D’ailleurs, à ses yeux, rien n’empêche un professeur de s’impliquer et de militer dans une cause comme celle de Raif Badawi : « J’enseigne le droit international des droits humains et je ne conçois pas d’enseigner dans ce domaine-là sans avoir un volet militant. L’enseigner sur les bancs de la faculté c’est une chose, mais ensuite ça se vit, les droits humains », énonce la professeure.
Amnistie Internationale Université Laval
Le regroupement d’Amnistie internationale à l’Université Laval est très impliqué dans ce dossier. En plus d’assister à la vigile en l’honneur de Raif Badawi, les membres de l’organisation sensibilisent les étudiants et le personnel de l’Université à toutes sortes de situations préoccupantes et de violation des droits de l’homme, et ce, partout dans le monde.
« Souvent sur le campus on essaie de sensibiliser les autres étudiants parce que c’est le rôle des étudiants, d’après moi, de s’impliquer dans ce genre de problème, explique Mathilde Huguet. On fait des campagnes de lettres et où nous faisons signer des pétitions.

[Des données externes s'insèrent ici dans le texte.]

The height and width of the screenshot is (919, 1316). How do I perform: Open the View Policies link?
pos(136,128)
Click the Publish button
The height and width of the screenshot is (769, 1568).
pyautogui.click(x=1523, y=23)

Ce sont des campagnes de sensibilisation. »
D’après les responsables d’Amnistie Internationale, le rendez-vous du vendredi continuera jusqu’à ce que la sentence de M. Badawi soit annulée et que le fouet ne menace plus de s’abattre sur lui. La situation pourrait d’ailleurs évoluer très rapidement dans les prochains jours.
Il est possible de signer une pétition pour faire libérer Raif Badawi sur le site Internet jesuisraif.ca.